Но и Кадзу–чан и мне очень хотелось разговаривать, и потому каждый день повторялось одно и то же:
— Корэ нанни? — спрашивал Кадзу–чан, тыкая пальчиком в незнакомые ему предметы (что это?).
— Корэ пан (это хлеб), — отвечала я, радуясь, что могу поддержать разговор.
— Корэ — нэко, — глубокомысленно заявлял Кадзу–чан, указывая на мирно спящего кота Дэбу–чана. Кот, прикрыв лапкой поднятую вверх морду, вывернувшись, любит спать на татами, выставив свое черное с белым пузо теплоте солнечного луча. Кота этого нам подарила сестра профессора, и мы страшно любили его.
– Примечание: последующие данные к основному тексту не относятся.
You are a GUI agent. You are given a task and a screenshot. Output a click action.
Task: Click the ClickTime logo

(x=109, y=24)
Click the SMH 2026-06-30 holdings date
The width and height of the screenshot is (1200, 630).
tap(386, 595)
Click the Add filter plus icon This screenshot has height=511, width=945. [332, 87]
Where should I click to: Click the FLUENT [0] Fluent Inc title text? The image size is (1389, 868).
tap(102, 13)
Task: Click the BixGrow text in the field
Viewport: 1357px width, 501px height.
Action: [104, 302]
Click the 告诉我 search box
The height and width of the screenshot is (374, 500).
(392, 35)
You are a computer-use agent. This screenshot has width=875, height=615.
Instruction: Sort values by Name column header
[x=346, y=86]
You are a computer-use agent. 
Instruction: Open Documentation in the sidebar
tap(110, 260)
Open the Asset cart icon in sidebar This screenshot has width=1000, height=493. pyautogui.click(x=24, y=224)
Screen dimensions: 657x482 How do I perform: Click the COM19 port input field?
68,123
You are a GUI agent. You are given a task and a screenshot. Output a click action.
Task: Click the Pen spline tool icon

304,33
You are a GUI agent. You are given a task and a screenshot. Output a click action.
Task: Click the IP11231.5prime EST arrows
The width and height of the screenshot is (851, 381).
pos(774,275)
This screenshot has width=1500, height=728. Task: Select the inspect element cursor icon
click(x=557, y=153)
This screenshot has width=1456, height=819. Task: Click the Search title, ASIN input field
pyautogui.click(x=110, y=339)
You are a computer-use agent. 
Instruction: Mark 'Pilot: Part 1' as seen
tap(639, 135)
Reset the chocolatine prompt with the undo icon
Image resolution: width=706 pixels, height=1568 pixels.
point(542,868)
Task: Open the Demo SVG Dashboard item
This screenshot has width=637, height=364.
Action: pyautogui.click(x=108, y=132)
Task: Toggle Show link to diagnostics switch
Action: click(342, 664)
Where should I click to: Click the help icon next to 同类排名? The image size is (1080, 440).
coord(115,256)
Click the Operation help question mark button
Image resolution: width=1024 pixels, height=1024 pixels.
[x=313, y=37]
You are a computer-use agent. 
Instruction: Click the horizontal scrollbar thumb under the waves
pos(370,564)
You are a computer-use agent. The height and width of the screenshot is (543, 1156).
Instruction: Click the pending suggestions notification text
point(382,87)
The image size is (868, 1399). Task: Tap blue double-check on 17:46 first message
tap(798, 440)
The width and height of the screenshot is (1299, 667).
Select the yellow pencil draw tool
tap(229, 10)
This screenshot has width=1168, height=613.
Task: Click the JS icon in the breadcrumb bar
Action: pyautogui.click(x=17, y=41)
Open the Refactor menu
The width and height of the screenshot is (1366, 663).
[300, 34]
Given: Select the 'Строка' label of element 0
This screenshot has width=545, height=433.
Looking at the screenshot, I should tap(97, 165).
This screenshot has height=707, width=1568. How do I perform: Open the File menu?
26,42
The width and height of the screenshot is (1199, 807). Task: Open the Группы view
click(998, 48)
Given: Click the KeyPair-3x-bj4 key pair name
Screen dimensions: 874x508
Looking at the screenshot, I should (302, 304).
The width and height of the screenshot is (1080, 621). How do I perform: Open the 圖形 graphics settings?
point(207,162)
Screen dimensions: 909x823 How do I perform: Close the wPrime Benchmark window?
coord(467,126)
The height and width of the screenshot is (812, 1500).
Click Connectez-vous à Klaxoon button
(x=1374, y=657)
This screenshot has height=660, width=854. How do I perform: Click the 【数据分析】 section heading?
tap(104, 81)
И хотя название у него было японское — Дэбу–чан, то есть толстый господин, разговаривали мы с ним по–русски, и он прекрасно понимал нас. Он часто гулял с нами, но шел за нами не по улицам, боялся автомобилей и собак, а по верху улиц, т. е. по крышам, заборам, и никогда не отставал от нас.
Один раз с котом случилось несчастье, после которого мы еще больше привязались к нему. В соседнем дворе был колодец, покрытый деревянным кружком. Дэбу–чан любил сидеть на колодце, и мы никак не могли отучить его от этой привычки. И вот как–то соседи доставали воду и забыли положить круг на место. Случайно выйдя на двор, мы услышали приглушенные котиные вопли, не сразу поняли, откуда они, не сразу привязали доску к веревке и опустили в колодец. Должно быть, кот был некоторое время в воде, он ослабел, никак не мог уцепиться за доску. Я побежала на соседнюю улицу за рабочими. Слов не было, и, задыхаясь, я только повторяла:
— Ирошай, дозу, хаяку ирошай! (Идите, пожалуйста, скорей идите!) — и они побежали за мной.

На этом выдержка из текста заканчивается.